No tilling beans into grass sod works well here. I no tilled beans into timothy sod right after baling the hay this year and it worked just as good if not better than no tilling beans into wheat stubble after combining since the hay is made a few weeks before wheat is harvested the beans get in the ground sooner.


----------



## mlappin

Suppose it all depends on your area, less people are double cropping beans around here. Ge the wheat off and plant tillage radish or another cover crop, or get the wheat off and fix and install more tile. Usually wheat doesn't come off until the first week of July around here, with the cost of bean seed anymore it's not worth double cropping when you're lucky to break 30 b/a. A lot of folks if in the hay business get the field ready for a fall planting of hay after the wheat.


----------



## endrow

swmnhay said:


> Yes some is chopped for silage,some is seeded to winter Rye,or Triticale and then chopped the next spring in early part of June and planted to soybeans which doesn't work to bad if every thing clicks.But to seed into standing stalks/soybeans with a plane with some cocktail mixes for cover and tillage radish hasn't worked to well.Not enough time to get much growth up here.

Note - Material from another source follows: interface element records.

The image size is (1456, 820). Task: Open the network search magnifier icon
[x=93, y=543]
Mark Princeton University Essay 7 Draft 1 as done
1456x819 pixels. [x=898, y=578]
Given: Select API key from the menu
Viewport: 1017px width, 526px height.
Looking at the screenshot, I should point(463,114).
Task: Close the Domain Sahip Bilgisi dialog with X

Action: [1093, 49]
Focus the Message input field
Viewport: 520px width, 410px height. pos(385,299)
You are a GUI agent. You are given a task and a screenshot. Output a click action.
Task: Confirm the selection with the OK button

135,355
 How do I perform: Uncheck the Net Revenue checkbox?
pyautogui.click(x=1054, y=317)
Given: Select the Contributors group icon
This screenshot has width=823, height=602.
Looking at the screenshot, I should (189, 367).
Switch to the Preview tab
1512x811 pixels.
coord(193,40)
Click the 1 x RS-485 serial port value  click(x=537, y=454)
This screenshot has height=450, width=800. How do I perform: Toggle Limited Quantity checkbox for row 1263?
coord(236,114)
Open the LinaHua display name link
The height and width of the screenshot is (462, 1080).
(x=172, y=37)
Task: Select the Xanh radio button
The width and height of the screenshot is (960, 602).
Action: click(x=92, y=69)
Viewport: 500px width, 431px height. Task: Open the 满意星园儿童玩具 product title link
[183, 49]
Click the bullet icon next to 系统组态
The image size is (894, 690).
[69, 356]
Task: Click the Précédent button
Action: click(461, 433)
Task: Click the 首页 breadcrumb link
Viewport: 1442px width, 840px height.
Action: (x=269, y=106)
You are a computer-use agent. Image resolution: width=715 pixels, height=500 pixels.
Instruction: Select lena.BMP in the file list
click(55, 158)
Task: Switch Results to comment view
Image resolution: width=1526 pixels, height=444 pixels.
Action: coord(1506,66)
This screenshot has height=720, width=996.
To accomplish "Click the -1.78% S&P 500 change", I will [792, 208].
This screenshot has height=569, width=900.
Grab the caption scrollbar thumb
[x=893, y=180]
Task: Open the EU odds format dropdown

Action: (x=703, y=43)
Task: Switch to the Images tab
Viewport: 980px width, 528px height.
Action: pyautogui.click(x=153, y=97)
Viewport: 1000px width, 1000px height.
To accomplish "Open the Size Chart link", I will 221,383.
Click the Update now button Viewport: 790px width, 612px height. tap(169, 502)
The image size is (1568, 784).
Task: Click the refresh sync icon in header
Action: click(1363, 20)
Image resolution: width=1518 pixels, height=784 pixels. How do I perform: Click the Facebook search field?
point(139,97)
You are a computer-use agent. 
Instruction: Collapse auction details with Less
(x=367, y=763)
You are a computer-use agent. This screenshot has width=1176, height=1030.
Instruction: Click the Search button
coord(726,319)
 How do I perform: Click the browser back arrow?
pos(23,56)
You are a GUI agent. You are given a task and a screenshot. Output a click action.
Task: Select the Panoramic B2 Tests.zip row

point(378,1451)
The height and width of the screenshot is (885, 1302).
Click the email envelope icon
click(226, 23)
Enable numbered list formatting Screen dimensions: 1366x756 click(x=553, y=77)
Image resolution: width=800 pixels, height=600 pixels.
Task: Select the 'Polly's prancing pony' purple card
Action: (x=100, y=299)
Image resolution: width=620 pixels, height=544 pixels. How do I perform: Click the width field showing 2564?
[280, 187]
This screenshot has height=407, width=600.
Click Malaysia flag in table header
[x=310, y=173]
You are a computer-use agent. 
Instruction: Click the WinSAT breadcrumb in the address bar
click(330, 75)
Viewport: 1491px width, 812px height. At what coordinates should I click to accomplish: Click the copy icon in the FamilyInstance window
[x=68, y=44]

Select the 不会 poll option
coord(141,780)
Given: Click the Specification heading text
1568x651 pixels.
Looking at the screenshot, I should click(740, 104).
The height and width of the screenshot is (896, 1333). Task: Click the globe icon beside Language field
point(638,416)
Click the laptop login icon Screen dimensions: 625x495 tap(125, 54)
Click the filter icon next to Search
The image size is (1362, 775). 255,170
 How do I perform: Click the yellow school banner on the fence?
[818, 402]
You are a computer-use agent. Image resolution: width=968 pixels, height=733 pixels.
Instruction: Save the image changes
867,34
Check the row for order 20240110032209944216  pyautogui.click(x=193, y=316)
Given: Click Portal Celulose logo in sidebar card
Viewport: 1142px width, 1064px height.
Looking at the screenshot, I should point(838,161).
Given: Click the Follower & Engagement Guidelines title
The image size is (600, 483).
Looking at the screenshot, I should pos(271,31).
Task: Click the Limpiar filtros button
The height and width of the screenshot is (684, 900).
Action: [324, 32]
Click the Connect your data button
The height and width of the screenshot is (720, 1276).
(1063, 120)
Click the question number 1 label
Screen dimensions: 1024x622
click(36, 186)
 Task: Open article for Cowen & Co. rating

no seeding by planes here. I'd love to try it but I guess the fields are too small here nobody does it. you mentioned Ariel seeding into stalks or soy beans. my question is do farmers seed into beans before harvest. I would think if the cover crops grow much at all you would play a hill to get them through the combine when you cut the beans. We run our flex head down 1 inch or less and our combine hates green stuff.


----------



## swmnhay

They seed into them when they just start turning to get a few more weeks of growth out of them.Thats the problem with cover crops here not much time after harvest before it freezes up to get any good out of cover crops.Winter Rye or Triticale are drilled usually after corn silage harvest if for feed the next spring.


----------



## Rodney R

I don't work any ground unless I have to, for any crop that is planted. I have taken hay off and planted beans, but normally I don't get the penetration that I should, and I see too much open slot or too many beans on top of the ground.

Rodney


----------



## endrow

I have cover crops..planted with my JD 1590 drill.
... in all stages of growth..if the snow soon melts I'll get some pictures


----------



## endrow

mlappin said:


> Running a Turbo Till or similar equipment in the fall used to be all the rage, after a few heavy rains in the spring and the resulting mounds of cornstalks, people quit doing it in the fall.


you'll have to explain for me a little bit more detail. Why did heavy spring rains result in mounds of corn stalks.


----------



## mlappin

endrow said:


> you'll have to explain for me a little bit more detail. Why did heavy spring rains result in mounds of corn stalks.


Run off carried the itty bitty piece of stalks into the low spots and mounded them up, if the stalk was mostly attached to the stalk yet it couldn't wash away. A Turbo Till cuts stuff into what, 5 inch pieces but mainly leaves it all on top.


----------



## mlappin

endrow said:


> no seeding by planes here. I'd love to try it but I guess the fields are too small here nobody does it. you mentioned Ariel seeding into stalks or soy beans. my question is do farmers seed into beans before harvest. I would think if the cover crops grow much at all you would play a hill to get them through the combine when you cut the beans. We run our flex head down 1 inch or less and our combine hates green stuff.


I didn't get any pictures before the early frost/freeze took the tillage radish out but we flew on groundhog radish, cereal rye and crimson clover into the beans, where they took good the combine might have clipped off 2 or 3 inches of rye while cutting beans. Not enough green stuff from the cover crop to even slow it down considering the first three hundred acres of beans this year still had green stems.


----------



## endrow

some of my cover crops that got planted a little late


----------



## Vol

endrow said:


> some of my cover crops that got planted a little late


Looks like they are doing well.

Regards, Mike


----------



## Bonfire

endrow said:


> some of my cover crops that got planted a little late


At what rate did you drill that?


----------



## endrow

That is wheat

seeding rate @ 3 BPA


----------



## Bonfire

Yea, I know it's wheat but I would have never guessed 180 lbs.


----------